_The problem_: Copy out everything from the start of the records down to the line containing "Action: (x=634, y=15)", with that line included, and reproduce those lines exactly as they appear.

_Entries drawn from a collection_:

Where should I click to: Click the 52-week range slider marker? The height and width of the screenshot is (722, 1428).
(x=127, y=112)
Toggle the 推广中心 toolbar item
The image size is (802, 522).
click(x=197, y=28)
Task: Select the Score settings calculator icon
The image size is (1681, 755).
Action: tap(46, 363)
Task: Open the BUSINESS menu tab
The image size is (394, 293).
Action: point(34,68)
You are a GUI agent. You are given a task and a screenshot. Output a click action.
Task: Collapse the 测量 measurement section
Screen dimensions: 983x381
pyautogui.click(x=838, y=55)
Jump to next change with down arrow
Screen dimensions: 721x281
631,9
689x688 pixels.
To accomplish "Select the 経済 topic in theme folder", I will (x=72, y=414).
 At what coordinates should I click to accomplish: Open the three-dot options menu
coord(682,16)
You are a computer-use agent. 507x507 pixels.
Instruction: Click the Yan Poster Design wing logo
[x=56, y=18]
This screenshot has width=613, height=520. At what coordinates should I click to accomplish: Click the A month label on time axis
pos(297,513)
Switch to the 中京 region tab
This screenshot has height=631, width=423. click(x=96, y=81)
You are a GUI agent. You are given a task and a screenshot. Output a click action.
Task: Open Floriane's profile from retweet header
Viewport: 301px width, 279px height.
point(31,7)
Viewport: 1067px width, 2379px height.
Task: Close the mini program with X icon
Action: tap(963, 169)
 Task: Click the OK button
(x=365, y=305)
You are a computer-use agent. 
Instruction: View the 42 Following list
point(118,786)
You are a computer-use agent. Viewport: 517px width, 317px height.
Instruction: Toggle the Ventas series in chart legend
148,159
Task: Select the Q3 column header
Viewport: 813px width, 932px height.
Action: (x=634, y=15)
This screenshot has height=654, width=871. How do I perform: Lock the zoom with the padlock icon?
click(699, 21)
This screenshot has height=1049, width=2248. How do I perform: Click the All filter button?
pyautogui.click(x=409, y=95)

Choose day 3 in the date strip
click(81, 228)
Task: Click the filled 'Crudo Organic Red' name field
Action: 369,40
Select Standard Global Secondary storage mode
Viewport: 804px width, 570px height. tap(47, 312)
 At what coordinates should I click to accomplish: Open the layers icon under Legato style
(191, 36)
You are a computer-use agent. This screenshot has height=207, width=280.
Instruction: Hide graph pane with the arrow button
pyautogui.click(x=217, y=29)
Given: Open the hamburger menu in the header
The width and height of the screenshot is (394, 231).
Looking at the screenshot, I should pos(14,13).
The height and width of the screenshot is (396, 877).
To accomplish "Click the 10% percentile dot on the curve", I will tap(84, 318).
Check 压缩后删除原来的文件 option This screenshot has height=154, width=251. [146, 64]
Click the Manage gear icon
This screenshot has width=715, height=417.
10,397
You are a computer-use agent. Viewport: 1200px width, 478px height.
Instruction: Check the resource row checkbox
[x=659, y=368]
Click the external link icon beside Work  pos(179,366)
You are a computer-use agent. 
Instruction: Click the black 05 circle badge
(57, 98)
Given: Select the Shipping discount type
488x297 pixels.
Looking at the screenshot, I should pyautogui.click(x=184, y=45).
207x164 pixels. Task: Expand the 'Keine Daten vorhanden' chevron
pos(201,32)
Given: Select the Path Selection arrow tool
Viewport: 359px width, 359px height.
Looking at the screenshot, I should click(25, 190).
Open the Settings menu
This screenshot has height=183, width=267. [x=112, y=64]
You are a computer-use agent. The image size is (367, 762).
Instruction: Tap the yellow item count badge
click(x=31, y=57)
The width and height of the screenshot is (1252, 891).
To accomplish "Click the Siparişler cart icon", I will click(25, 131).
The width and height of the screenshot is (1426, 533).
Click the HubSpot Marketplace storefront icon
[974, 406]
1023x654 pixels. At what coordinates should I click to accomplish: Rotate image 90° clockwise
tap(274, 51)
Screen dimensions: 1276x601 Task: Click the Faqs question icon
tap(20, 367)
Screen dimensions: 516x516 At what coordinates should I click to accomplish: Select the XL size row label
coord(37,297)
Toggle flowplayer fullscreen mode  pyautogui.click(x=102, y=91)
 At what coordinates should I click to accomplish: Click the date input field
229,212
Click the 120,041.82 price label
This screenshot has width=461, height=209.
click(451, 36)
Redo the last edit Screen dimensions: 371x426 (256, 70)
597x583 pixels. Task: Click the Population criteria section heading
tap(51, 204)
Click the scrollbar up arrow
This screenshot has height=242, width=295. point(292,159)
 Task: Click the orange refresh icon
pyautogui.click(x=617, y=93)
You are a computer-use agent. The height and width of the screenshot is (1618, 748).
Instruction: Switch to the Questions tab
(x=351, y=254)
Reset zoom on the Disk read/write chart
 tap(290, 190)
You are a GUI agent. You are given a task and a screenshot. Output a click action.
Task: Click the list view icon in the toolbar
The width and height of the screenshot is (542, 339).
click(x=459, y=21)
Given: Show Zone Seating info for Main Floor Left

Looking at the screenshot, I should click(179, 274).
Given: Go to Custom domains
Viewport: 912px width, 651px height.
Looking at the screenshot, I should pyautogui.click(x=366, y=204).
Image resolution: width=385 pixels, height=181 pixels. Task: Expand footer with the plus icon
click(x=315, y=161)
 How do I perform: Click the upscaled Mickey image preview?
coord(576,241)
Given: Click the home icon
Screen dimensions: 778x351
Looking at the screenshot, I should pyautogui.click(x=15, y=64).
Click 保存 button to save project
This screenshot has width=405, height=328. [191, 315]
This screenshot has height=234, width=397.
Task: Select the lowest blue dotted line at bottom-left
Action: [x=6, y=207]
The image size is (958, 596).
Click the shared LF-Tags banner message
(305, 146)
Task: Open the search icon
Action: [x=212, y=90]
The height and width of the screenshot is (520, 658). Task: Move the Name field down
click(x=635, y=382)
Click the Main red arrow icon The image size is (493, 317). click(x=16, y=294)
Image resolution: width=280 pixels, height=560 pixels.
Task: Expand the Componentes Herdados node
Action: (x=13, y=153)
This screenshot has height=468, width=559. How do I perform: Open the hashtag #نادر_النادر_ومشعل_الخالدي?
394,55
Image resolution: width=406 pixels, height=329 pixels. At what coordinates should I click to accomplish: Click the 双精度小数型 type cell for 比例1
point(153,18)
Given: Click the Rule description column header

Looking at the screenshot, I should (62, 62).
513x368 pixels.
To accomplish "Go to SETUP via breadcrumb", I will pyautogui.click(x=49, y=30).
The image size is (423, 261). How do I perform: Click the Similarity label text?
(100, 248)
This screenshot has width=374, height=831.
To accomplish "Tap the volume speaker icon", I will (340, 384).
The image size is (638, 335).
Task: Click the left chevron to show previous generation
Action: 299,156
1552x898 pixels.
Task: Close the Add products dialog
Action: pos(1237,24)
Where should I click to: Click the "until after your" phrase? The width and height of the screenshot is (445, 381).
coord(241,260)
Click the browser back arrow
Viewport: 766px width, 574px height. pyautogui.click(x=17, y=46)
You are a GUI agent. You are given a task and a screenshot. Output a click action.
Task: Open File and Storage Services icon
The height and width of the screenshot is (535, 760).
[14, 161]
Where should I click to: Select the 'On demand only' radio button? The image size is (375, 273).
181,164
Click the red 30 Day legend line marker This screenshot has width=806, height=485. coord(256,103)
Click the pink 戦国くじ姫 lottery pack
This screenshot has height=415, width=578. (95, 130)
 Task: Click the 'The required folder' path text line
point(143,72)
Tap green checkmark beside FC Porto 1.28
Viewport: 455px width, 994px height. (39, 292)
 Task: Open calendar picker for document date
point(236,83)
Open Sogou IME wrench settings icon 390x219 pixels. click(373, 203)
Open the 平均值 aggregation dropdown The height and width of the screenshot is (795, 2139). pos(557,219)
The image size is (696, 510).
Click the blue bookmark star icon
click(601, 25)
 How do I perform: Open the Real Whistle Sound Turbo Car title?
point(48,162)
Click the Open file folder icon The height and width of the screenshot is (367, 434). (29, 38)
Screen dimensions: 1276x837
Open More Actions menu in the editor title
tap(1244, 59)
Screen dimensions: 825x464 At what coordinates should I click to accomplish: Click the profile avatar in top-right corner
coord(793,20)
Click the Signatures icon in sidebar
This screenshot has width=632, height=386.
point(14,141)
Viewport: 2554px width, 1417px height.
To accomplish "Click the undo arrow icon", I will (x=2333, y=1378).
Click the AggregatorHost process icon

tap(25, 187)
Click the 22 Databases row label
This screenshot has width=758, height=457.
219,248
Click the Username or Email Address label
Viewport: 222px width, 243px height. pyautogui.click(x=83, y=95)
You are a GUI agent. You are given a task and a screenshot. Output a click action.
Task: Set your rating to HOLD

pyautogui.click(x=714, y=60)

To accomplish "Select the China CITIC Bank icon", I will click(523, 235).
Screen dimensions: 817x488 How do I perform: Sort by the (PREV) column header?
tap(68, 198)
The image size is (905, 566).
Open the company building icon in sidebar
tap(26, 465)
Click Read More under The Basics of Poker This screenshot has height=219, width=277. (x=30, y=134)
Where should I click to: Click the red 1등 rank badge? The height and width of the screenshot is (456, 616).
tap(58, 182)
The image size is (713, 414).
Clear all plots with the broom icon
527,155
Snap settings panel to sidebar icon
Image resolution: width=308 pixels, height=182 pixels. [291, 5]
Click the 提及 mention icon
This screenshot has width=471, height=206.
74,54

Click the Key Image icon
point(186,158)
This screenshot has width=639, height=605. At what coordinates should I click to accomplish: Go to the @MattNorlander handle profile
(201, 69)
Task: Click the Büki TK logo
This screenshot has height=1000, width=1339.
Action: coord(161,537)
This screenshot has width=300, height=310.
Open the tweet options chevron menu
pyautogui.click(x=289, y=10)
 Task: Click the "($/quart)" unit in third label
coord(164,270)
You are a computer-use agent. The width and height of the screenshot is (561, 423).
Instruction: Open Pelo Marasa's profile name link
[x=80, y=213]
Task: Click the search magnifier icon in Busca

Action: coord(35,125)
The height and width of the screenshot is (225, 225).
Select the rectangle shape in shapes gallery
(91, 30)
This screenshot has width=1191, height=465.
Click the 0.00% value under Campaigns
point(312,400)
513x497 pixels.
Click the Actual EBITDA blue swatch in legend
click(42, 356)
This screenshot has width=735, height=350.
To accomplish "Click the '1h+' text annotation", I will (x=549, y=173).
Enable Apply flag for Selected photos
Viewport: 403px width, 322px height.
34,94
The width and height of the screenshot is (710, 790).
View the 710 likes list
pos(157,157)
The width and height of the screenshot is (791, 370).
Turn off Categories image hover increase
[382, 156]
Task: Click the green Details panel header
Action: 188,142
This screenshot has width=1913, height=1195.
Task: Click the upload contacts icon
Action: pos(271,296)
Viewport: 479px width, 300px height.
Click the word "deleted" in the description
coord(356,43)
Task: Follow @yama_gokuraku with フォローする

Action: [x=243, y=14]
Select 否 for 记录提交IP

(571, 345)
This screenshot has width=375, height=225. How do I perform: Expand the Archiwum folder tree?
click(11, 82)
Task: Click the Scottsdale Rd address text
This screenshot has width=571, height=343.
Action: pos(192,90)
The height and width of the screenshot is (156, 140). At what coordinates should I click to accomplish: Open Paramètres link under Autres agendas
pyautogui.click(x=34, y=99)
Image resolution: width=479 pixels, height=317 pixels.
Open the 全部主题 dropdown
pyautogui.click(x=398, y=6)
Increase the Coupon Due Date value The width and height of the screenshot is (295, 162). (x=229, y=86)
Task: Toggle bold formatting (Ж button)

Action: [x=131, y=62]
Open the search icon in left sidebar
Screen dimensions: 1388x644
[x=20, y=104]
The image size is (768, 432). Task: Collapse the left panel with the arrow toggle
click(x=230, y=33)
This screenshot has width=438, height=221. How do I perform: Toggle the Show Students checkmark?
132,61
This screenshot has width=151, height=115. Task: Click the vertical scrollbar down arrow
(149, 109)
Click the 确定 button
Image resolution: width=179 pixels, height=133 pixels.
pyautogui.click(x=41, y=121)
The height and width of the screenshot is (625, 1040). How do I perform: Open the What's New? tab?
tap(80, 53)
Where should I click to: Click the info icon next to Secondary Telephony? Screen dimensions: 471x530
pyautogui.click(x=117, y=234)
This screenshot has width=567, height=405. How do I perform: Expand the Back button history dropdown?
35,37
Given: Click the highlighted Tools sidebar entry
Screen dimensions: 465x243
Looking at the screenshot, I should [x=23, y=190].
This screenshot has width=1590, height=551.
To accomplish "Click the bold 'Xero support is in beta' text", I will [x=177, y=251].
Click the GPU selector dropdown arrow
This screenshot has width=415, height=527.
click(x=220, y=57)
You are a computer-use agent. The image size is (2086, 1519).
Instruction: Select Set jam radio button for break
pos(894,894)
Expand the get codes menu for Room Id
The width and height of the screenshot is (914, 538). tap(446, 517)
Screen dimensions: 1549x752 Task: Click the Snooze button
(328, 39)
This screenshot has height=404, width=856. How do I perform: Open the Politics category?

_Complete output_:
Where should I click to: Click the 52-week range slider marker? The height and width of the screenshot is (722, 1428).
(x=127, y=112)
Toggle the 推广中心 toolbar item
The image size is (802, 522).
click(x=197, y=28)
Task: Select the Score settings calculator icon
The image size is (1681, 755).
Action: tap(46, 363)
Task: Open the BUSINESS menu tab
The image size is (394, 293).
Action: point(34,68)
You are a GUI agent. You are given a task and a screenshot. Output a click action.
Task: Collapse the 测量 measurement section
Screen dimensions: 983x381
pyautogui.click(x=838, y=55)
Jump to next change with down arrow
Screen dimensions: 721x281
631,9
689x688 pixels.
To accomplish "Select the 経済 topic in theme folder", I will (x=72, y=414).
 At what coordinates should I click to accomplish: Open the three-dot options menu
coord(682,16)
You are a computer-use agent. 507x507 pixels.
Instruction: Click the Yan Poster Design wing logo
[x=56, y=18]
This screenshot has width=613, height=520. At what coordinates should I click to accomplish: Click the A month label on time axis
pos(297,513)
Switch to the 中京 region tab
This screenshot has height=631, width=423. click(x=96, y=81)
You are a GUI agent. You are given a task and a screenshot. Output a click action.
Task: Open Floriane's profile from retweet header
Viewport: 301px width, 279px height.
point(31,7)
Viewport: 1067px width, 2379px height.
Task: Close the mini program with X icon
Action: tap(963, 169)
 Task: Click the OK button
(x=365, y=305)
You are a computer-use agent. 
Instruction: View the 42 Following list
point(118,786)
You are a computer-use agent. Viewport: 517px width, 317px height.
Instruction: Toggle the Ventas series in chart legend
148,159
Task: Select the Q3 column header
Viewport: 813px width, 932px height.
Action: (x=634, y=15)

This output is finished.